Rewrite every line of the material from the line with "Open the Cuisine Mode Comfort dropdown" to the line with "Click the search magnifier in dropdown", both included, and shift each coordinate in the answers by -81. Keep all other text in those lines unchanged and leave out everything else.

> Exercise inputs:
[Start]
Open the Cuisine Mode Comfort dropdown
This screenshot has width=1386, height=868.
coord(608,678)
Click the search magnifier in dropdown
[End]
[Start]
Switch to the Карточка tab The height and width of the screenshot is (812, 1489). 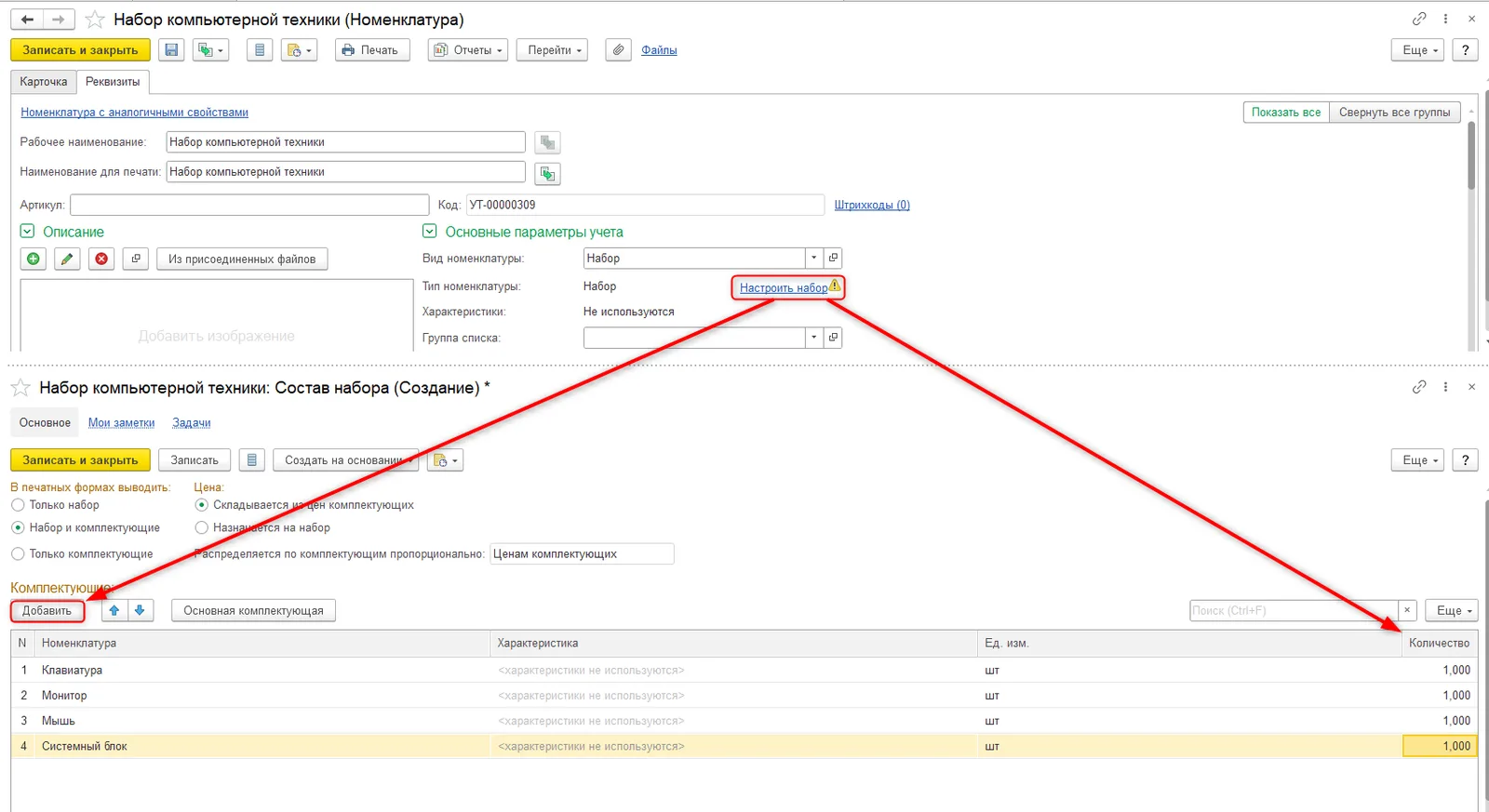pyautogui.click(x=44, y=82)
[End]
> Finished task:
Open the Cuisine Mode Comfort dropdown
This screenshot has width=1386, height=868.
coord(527,597)
Click the search magnifier in dropdown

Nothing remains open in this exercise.